*** Document ***

Every industry has its own language that an outsider will not understand. If you're new to eCommerce and stuck wondering what everyone is talking about, learning the lingo is an entry point to the inner circle.
Roll up those sleeves and start building your vocabulary. This beginners guide to ecommerce terms will help you navigate all the jargon, abbreviations, and technical terminology you can expect to hear in your eCommerce journey. Don’t worry, we won't test you on these vocabulary terms, but you’ll need to know them to become a successful online seller.
The business end of eCommerce, although not the most exciting, is arguably the most important. You’ll need to know these terms to determine what your eCommerce business will look like.
A security feature used in electronic payment processing to verify if the billing address provided by the user matches the address on the credit card statement.
This works by comparing the numerical sections of the billing address that the customer enters at checkout with the address stored by the credit card issuer.
Average order value (AOV) is a metric used in eCommerce that represents the average amount of money customers spend on each order over a defined period of time. It's calculated by dividing the total revenue generated from all orders by the number of orders.
Let's say an online business sells clothing and accessories. If they make 100 sales in a day with a total revenue of $10,000, then the average order value would be $100. This means that on average, each customer spends $100 per order.
AOV is an important metric as it helps businesses measure the effectiveness of their pricing strategies, marketing strategies, and cross-selling/upselling tactics.
The traditional take on Commerce — selling items in a physical store. Brick-and-mortar stores have a physical presence, such as a storefront or office building, where customers can browse and purchase products, interact with sales representatives, and experience the brand in a tangible way.
Examples of brick-and-mortar stores include department stores, grocery stores, and restaurants.
Business-to-business is a type of commerce where businesses sell products or services to other businesses. It could involve a manufacturer selling to a wholesaler, or a wholesaler selling to a retailer. For instance, a company may partner with another business to provide the raw materials needed to manufacture a product.
Microsoft is an example of a B2B because it sells technology to businesses all over the world.
In contrast to B2B, business-to-customer (B2C) is a business model where retailer or middleman purchases products and sells them to consumers. This type of method applies to most retailers and department stores.
An example of B2C commerce is when a customer purchases a pair of shoes from an online store such as Amazon or a brick-and-mortar store like Nike. In this transaction, the business (Amazon or Nike) is selling the shoes directly to the individual customer (the end-user) for their personal use.
Customer Acquisition Cost (CAC) is a metric that measures the total cost a business incurs to acquire potential customers. This metric helps determine the effectiveness of a business's marketing and sales efforts.
You can calculate CAC by dividing the overall cost of sales and marketing activities by the total number of new customers obtained during a specific period.
This metric determines the total amount of revenue an eCommerce business is expected to make over the course of its relationship with a customer. CLV considers factors such as the customer's spending patterns, purchase frequency, and retention rates.

*** Data section ***

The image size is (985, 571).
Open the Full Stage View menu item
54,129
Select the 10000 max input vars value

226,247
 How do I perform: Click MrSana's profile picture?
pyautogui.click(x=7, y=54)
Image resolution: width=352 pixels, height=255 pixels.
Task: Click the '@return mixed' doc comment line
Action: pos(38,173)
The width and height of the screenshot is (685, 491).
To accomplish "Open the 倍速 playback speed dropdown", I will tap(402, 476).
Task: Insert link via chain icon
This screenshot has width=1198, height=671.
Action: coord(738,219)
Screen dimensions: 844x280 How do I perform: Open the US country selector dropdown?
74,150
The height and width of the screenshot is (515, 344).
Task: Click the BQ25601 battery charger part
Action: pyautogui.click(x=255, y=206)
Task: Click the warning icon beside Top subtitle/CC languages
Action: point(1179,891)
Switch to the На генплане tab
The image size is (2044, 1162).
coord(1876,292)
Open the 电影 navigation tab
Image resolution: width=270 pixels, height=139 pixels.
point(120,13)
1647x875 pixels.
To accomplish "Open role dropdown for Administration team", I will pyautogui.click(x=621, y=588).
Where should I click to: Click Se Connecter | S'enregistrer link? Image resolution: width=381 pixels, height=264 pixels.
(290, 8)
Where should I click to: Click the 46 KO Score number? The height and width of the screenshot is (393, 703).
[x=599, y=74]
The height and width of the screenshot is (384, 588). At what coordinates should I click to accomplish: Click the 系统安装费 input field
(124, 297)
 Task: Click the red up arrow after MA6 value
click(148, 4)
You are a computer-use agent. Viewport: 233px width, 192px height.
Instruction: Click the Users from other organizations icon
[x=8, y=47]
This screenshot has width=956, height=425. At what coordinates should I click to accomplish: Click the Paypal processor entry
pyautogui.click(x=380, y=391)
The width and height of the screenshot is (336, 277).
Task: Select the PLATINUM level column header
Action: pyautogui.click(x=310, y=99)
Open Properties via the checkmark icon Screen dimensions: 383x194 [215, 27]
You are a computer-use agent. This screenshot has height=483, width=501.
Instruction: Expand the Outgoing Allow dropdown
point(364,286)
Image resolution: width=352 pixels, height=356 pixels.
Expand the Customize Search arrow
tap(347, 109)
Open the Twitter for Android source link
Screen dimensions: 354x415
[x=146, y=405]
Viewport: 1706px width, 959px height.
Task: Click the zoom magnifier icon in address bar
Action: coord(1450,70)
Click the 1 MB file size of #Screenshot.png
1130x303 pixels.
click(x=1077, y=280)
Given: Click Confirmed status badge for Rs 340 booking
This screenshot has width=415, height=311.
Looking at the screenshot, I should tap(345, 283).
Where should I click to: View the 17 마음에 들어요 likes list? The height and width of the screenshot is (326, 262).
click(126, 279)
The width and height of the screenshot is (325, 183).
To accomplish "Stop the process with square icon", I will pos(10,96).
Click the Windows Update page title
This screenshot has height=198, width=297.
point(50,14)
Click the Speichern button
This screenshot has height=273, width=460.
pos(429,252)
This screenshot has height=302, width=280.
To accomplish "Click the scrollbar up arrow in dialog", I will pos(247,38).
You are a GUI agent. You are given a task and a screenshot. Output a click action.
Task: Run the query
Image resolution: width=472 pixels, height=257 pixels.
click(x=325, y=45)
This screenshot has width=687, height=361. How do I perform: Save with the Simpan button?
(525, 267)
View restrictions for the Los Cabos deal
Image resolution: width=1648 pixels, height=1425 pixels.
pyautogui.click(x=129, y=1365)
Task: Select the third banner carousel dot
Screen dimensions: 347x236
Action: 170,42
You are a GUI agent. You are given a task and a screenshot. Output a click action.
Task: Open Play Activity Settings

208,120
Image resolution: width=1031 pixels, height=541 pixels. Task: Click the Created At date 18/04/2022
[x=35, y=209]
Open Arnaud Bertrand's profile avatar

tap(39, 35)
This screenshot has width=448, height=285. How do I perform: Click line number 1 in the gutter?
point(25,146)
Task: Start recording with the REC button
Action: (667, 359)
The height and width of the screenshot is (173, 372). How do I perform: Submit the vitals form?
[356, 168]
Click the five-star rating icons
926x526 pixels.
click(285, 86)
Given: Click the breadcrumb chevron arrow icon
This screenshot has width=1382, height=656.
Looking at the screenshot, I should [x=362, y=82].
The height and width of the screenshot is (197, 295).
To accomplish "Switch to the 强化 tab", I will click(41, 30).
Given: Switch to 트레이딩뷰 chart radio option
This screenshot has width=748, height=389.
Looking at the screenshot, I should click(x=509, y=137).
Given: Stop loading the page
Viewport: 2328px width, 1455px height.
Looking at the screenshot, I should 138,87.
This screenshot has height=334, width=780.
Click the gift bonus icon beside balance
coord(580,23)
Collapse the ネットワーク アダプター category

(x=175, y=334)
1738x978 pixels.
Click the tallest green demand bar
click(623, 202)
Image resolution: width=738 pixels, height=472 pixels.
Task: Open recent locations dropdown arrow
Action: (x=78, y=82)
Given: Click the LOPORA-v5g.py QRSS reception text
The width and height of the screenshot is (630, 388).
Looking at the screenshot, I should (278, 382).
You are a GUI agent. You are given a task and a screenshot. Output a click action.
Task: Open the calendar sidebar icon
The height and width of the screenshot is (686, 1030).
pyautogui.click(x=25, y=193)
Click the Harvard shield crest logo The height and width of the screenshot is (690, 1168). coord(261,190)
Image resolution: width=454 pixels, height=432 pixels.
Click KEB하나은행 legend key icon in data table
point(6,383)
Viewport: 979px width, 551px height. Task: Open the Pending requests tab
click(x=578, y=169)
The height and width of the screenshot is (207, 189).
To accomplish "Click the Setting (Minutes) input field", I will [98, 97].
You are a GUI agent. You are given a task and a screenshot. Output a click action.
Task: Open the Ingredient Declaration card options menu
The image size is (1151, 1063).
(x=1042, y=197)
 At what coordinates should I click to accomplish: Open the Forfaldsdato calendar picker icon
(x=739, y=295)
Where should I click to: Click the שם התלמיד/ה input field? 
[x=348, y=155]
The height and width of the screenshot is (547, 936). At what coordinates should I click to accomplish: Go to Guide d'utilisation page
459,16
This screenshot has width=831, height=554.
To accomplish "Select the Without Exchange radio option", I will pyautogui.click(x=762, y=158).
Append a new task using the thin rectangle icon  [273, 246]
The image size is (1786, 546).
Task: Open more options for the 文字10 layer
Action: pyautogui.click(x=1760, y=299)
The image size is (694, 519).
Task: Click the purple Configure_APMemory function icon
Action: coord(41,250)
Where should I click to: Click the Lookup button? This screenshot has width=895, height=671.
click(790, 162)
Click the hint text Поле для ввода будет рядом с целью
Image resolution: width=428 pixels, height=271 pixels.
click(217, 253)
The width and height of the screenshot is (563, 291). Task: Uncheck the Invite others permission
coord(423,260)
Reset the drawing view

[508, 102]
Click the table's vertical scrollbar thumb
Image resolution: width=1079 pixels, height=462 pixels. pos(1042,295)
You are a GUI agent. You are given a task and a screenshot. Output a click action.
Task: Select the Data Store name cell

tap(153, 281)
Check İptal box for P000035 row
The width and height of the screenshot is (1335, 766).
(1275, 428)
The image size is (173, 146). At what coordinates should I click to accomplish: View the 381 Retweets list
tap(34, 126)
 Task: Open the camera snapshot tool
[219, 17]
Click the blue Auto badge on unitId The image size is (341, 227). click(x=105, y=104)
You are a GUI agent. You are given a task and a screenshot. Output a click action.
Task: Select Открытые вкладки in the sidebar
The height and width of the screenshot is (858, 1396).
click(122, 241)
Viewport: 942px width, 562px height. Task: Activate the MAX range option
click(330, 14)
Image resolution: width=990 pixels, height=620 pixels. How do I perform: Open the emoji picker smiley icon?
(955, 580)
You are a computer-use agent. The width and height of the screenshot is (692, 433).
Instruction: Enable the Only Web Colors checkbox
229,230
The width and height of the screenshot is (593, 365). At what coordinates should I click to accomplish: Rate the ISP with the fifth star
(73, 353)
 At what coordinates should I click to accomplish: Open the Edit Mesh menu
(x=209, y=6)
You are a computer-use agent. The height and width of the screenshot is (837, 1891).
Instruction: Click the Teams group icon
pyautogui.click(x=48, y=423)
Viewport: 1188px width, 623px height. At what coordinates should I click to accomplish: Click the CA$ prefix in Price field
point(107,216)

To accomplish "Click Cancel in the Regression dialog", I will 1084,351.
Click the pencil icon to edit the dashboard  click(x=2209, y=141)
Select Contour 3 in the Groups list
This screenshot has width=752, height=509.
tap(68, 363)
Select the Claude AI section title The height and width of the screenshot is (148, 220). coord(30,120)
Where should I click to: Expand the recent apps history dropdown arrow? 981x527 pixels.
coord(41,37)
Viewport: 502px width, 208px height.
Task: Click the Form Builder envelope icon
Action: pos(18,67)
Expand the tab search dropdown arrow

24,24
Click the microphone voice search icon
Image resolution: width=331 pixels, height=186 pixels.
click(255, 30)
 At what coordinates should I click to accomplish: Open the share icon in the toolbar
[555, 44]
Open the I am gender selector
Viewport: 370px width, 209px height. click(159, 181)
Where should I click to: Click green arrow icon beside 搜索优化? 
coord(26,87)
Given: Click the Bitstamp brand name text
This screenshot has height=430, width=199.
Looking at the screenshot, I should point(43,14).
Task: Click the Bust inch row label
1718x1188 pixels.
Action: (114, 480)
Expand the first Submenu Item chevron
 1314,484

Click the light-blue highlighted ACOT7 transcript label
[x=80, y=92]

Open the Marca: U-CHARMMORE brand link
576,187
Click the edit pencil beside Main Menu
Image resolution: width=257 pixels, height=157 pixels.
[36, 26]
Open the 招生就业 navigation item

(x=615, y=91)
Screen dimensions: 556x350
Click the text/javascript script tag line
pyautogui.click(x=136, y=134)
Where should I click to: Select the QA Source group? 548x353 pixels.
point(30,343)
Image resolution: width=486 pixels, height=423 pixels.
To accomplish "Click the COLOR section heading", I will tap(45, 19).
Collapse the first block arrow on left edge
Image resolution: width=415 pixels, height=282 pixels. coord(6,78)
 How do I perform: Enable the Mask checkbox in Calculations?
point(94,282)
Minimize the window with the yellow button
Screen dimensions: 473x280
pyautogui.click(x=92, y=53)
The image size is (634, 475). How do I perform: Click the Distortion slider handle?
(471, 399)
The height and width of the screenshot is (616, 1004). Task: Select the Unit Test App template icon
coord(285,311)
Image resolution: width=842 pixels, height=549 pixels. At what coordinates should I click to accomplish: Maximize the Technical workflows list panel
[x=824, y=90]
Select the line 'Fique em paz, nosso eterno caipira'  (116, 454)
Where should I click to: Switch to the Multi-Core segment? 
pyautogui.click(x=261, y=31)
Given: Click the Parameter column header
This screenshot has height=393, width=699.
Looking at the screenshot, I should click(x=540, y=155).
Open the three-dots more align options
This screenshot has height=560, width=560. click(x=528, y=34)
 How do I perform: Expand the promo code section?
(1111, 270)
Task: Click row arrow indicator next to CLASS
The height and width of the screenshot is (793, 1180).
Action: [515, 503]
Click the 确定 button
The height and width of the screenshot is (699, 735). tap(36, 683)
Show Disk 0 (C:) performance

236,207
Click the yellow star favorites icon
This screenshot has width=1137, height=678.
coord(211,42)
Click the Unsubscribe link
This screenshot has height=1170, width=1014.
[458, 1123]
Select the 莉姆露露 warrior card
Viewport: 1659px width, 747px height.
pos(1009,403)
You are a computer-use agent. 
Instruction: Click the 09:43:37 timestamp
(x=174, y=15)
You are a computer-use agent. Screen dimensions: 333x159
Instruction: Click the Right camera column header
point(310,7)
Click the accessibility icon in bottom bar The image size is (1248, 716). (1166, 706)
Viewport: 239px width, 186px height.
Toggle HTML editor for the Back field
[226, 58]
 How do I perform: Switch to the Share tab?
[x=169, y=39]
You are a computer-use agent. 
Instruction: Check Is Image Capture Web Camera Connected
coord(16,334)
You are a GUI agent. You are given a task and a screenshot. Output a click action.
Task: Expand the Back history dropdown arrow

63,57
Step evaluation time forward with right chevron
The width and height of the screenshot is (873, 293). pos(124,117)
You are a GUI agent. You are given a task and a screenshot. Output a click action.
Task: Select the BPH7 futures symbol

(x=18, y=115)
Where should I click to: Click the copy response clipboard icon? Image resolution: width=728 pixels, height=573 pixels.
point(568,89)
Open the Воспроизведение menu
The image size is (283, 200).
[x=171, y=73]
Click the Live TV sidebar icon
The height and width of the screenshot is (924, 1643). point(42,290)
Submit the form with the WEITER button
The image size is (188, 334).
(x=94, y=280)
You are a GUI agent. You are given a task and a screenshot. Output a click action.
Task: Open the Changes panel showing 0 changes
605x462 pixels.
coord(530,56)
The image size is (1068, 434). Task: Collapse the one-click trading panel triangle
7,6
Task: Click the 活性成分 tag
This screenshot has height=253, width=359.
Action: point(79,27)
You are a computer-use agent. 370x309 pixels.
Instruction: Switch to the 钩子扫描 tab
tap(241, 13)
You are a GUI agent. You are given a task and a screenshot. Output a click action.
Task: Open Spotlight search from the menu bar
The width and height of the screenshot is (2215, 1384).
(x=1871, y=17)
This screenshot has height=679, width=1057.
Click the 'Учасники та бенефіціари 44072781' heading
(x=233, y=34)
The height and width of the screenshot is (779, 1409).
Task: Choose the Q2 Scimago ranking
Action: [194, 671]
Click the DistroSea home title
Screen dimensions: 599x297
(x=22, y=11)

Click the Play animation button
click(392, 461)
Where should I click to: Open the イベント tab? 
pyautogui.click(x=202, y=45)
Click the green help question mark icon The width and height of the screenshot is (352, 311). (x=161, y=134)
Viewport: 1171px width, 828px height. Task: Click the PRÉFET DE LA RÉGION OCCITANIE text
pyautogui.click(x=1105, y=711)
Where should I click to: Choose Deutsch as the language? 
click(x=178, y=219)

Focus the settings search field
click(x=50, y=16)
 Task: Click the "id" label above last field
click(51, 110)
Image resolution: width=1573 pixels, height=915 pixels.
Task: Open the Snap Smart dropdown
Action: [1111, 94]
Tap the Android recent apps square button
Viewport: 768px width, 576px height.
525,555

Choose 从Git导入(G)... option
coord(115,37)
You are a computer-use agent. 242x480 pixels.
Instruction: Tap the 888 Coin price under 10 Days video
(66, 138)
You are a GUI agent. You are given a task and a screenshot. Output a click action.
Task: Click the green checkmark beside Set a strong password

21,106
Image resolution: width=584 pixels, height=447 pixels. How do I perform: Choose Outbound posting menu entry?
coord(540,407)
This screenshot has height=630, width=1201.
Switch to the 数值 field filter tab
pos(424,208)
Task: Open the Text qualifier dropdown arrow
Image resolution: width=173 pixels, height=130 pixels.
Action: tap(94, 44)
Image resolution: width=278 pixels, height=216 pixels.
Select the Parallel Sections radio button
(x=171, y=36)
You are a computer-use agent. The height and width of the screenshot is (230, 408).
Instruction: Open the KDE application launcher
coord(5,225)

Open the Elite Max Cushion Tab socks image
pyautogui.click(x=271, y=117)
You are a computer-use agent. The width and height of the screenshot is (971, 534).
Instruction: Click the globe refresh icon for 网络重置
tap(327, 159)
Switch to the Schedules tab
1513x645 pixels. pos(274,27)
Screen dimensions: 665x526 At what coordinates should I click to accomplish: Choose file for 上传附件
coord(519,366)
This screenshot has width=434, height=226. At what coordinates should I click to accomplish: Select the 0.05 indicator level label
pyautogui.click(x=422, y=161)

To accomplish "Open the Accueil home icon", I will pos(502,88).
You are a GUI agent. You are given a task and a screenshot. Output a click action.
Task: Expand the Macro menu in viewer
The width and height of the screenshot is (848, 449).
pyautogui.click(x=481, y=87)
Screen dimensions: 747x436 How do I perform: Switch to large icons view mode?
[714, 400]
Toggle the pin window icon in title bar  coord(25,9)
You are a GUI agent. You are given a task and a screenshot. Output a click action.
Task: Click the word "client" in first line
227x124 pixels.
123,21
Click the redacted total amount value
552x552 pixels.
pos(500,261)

***

(Directives)
1. Using the eCommerce glossary, decide whether each statement agrees with it. Answer yes or no and quote the deciding words. (a) Average order value is found by dividing total revenue from all orders by the number of orders. (b) Microsoft is given as an example of B2C commerce. (c) Restaurants are named as brick-and-mortar stores.
2. According to the eCommerce glossary, which factors does CLV take into account?
3. Please carry the eCommerce glossary forward from its last sentence.

(Answers to each task)
1.
(a) Yes: "It's calculated by dividing the total revenue generated from all orders by the number of orders."
(b) No: "Microsoft is an example of a B2B because it sells technology to businesses all over the world."
(c) Yes: "Examples of brick-and-mortar stores include department stores, grocery stores, and restaurants."

2. The customer's spending patterns, purchase frequency, and retention rates.

3.
By understanding the CLV of their customers, businesses are able to calculate the total worth of acquiring and retaining a customer over an extended period.
In eCommerce, customer relationship management (CRM) refers to a strategy or approach that businesses use to manage their relationships and interactions with customers and potential customers. It involves collecting and analyzing customer data and using that information to enhance customer retention and drive sales growth.
Direct-to-consumer (DTC) is a type of business model where a brand or manufacturer sells its products or services directly to the end user or consumer without the help of traditional retail channels. D2C businesses leverage various digital channels such as social media, email marketing, and their own website to reach and sell directly to potential customers.
The D2C model eliminates the need for intermediaries such as wholesalers, retailers, or distributors, allowing them to have better control over their product, brand image, pricing, customer data, and messaging.
A good example of this is a handmade merchant.
It is a measurable value or metric that helps businesses evaluate how effective they are in achieving their key business objectives. KPIs can be used to track progress toward specific goals, identify areas for improvement, and monitor the success of different initiatives or strategies.
Examples of KPIs include conversion rates, website traffic, newsletter subscribers, and employee productivity.
A marketplace is any website, application, wholesale directory, or any eCommerce site where online retailers and customers meet to sell and buy products. Amazon, eBay, Walmart Marketplace, and Alibaba are some examples of the online marketplace.
Short for mobile commerce, mCommerce refers to the buying and selling of goods and services through mobile devices such as smartphones and tablets. This includes transactions that take place via mobile sites, mobile apps, and mobile wallets.
mCommerce has become increasingly popular in recent years due to the widespread use of mobile devices and the convenience they offer for shopping on the go.
Examples of mCommerce include using a mobile app to order food delivery, purchasing clothing through a mobile-optimized website, or using a mobile wallet to pay for a ride-share service.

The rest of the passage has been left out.